Start of Input records

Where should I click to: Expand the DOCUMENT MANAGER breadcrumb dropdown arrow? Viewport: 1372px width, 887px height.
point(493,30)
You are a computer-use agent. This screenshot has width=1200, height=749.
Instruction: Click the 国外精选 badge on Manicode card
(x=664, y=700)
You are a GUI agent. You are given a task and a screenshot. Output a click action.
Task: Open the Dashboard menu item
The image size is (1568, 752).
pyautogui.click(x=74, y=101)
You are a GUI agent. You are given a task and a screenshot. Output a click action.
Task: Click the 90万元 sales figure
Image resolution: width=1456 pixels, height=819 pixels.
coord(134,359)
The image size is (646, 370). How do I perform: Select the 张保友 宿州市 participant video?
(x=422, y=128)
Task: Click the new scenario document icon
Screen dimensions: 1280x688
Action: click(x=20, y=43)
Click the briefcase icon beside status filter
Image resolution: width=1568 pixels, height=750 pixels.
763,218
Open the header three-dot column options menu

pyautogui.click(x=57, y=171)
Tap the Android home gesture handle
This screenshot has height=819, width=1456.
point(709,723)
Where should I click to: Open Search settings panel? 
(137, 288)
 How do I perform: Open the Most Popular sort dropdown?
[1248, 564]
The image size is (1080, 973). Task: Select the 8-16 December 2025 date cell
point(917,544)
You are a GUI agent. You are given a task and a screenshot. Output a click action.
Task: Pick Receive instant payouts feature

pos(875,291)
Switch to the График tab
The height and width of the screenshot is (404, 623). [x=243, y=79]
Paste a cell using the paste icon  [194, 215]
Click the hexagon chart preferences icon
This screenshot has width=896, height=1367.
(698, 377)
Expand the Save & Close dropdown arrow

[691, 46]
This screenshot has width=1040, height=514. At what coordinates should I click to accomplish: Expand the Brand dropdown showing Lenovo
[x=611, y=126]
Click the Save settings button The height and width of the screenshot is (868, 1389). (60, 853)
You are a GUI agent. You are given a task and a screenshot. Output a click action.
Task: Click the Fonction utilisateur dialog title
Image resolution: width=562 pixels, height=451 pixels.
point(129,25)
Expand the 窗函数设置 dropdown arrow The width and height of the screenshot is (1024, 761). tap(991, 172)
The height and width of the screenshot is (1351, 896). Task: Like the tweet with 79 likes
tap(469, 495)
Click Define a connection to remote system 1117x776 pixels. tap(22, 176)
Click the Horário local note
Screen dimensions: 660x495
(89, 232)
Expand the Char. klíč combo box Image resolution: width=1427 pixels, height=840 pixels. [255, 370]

End of Input records

• [Your objective]
Beginning with the line that contains "Expand the 窗函数设置", restate word for word each line through the last one in the data, and write nothing more.

• [Solution to this exercise]
Expand the 窗函数设置 dropdown arrow The width and height of the screenshot is (1024, 761). tap(991, 172)
The height and width of the screenshot is (1351, 896). Task: Like the tweet with 79 likes
tap(469, 495)
Click Define a connection to remote system 1117x776 pixels. tap(22, 176)
Click the Horário local note
Screen dimensions: 660x495
(89, 232)
Expand the Char. klíč combo box Image resolution: width=1427 pixels, height=840 pixels. [255, 370]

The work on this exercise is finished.